Can you repeat the data word for word, starting at the line that contains "Given: Click the" and going through the end, with both ends included and the pictures left out?
* * *
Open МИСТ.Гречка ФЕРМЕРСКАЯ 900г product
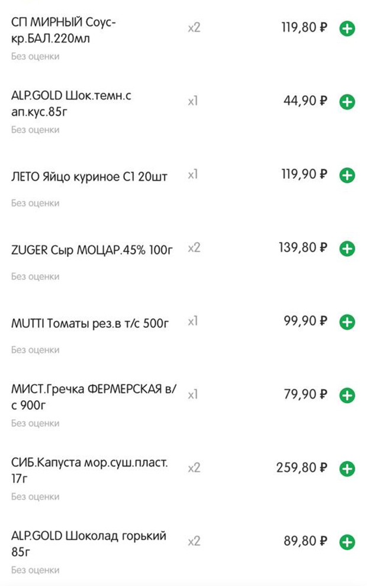 [94, 397]
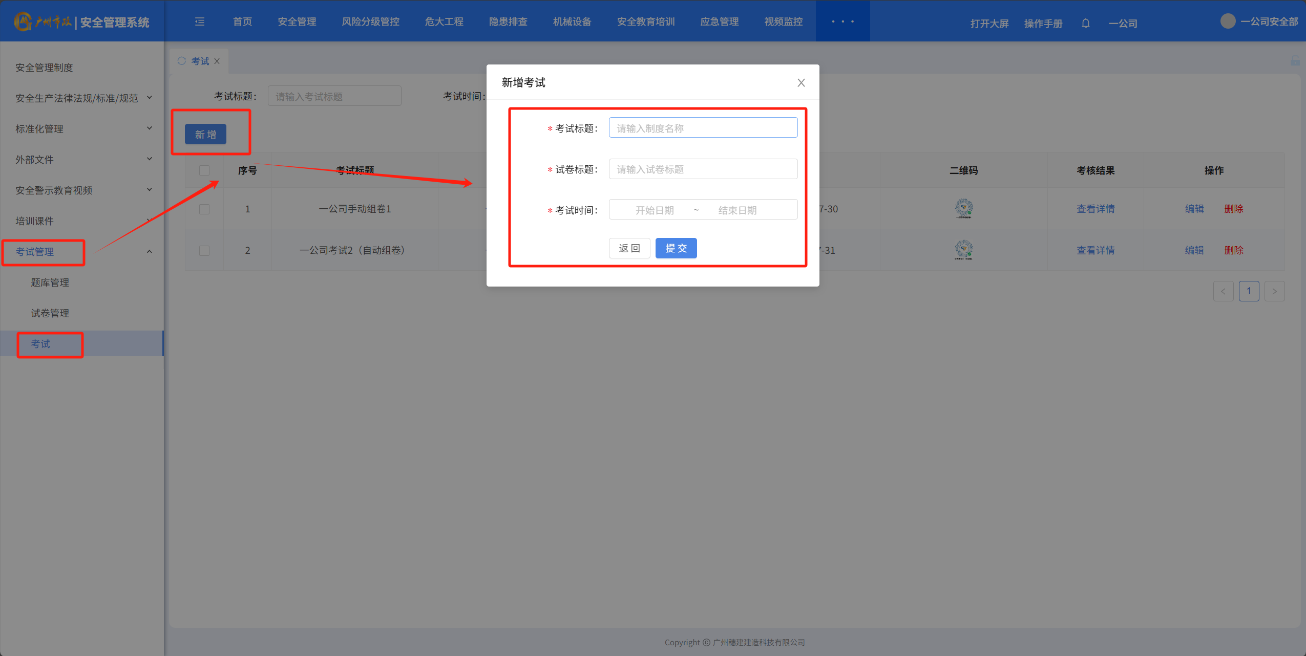Viewport: 1306px width, 656px height.
Task: Select 题库管理 in the sidebar
Action: click(x=50, y=282)
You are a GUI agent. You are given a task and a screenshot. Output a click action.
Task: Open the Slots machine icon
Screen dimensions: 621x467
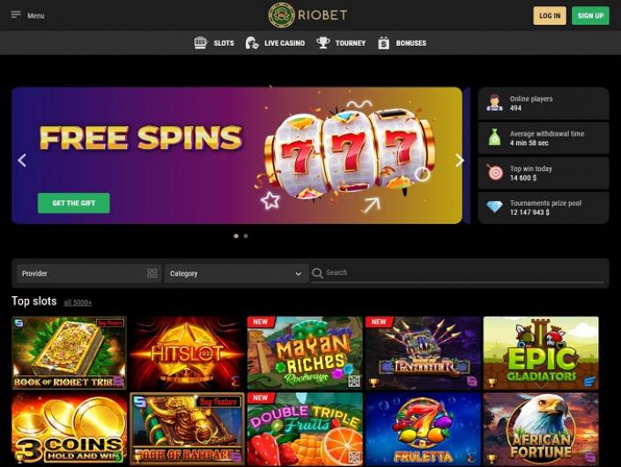[201, 43]
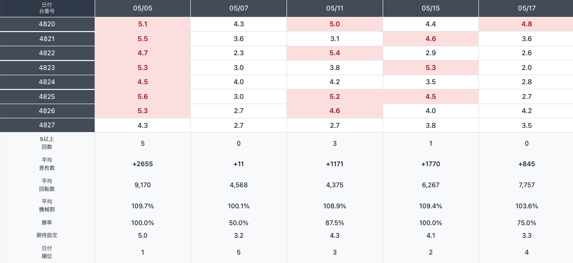This screenshot has width=573, height=263.
Task: Click the 05/17 date header
Action: tap(526, 8)
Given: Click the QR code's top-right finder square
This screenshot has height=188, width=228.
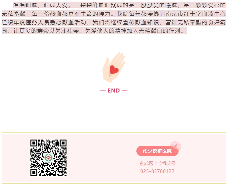Looking at the screenshot, I should pyautogui.click(x=63, y=143).
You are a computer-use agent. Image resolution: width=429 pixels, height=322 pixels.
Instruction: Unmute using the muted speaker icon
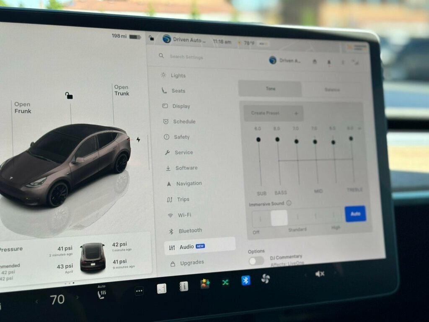pyautogui.click(x=320, y=273)
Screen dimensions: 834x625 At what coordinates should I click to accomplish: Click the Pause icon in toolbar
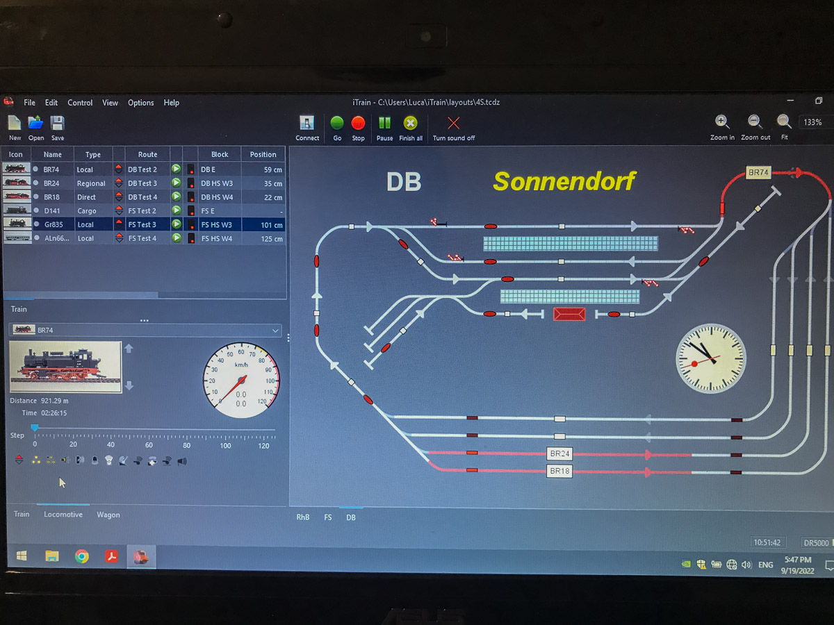pos(384,124)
* * *
ANSWER TO THIS PROBLEM
Given: Click the QR code's top-right finder square
This screenshot has height=188, width=228.
Looking at the screenshot, I should pyautogui.click(x=63, y=143).
You are a computer-use agent. Image resolution: width=429 pixels, height=322 pixels.
Instruction: Unmute using the muted speaker icon
pyautogui.click(x=320, y=273)
Screen dimensions: 834x625 At what coordinates should I click to accomplish: Click the Pause icon in toolbar
pos(384,124)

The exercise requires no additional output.